§ TASK REQUIREMENTS
Keep the pictures out. Restate the entries below word for word.

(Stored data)
• • • • •

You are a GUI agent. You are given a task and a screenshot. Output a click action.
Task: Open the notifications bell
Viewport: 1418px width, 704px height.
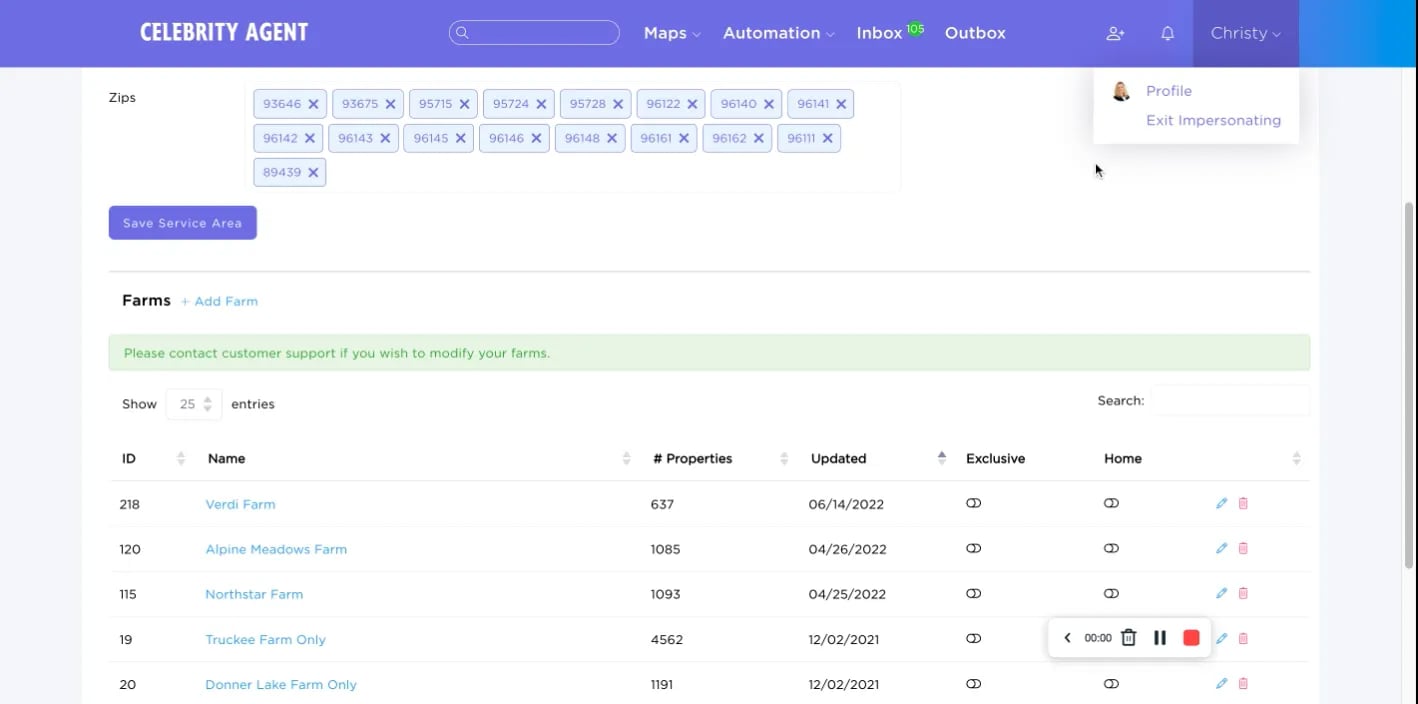pyautogui.click(x=1167, y=33)
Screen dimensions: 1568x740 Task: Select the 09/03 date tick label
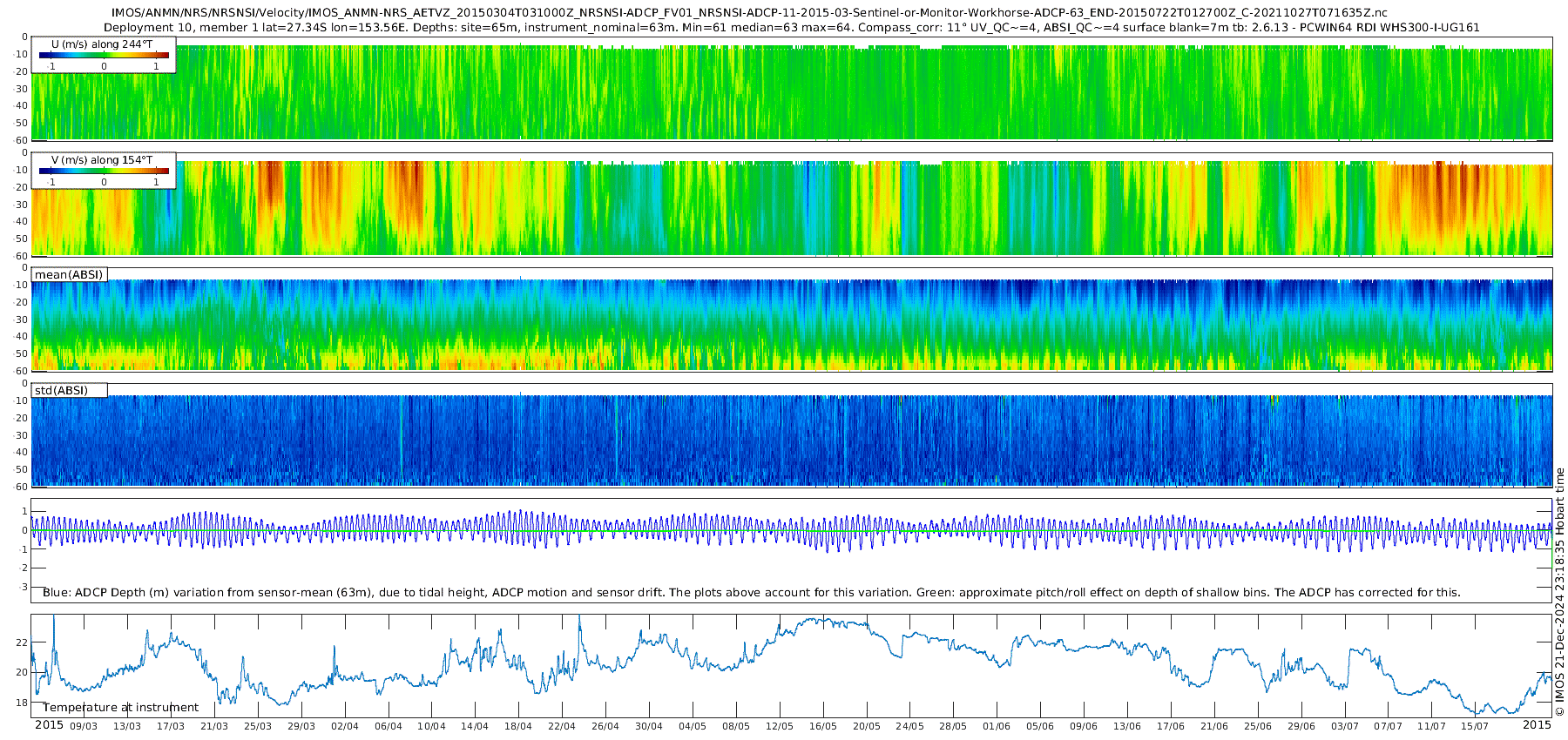[84, 727]
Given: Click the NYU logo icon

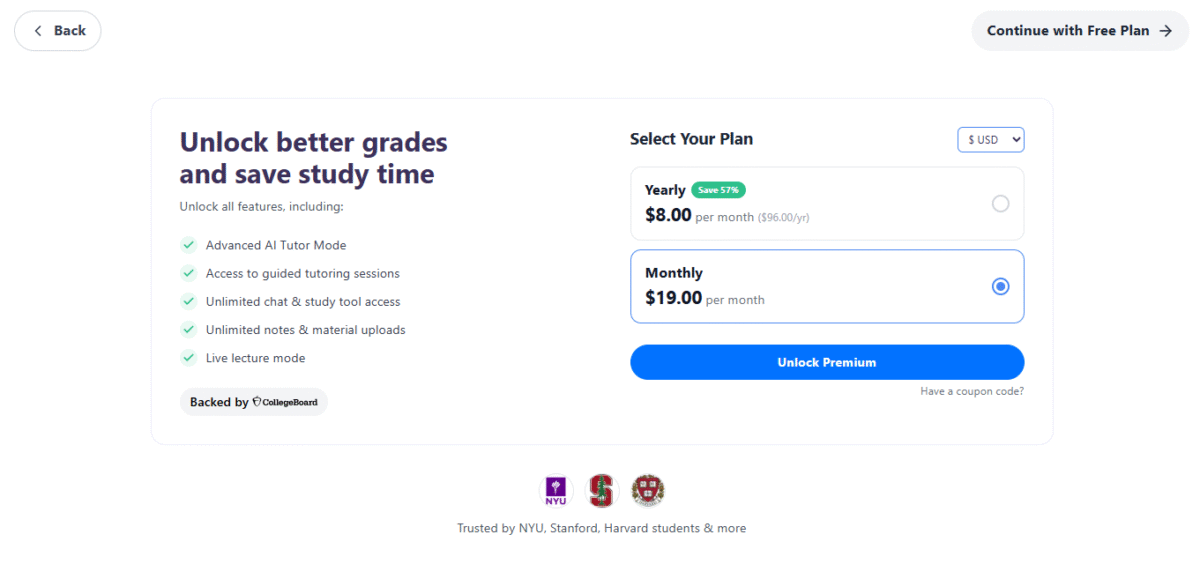Looking at the screenshot, I should click(553, 490).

• • • • •

§ WRITTEN REPLY
You are a GUI agent. You are given a task and a screenshot. Output a click action.
Task: Open the notifications bell
Viewport: 1418px width, 704px height.
pyautogui.click(x=1167, y=33)
Screen dimensions: 1568x740 Task: Select the 09/03 date tick label
[84, 727]
Given: Click the NYU logo icon

Looking at the screenshot, I should click(553, 490).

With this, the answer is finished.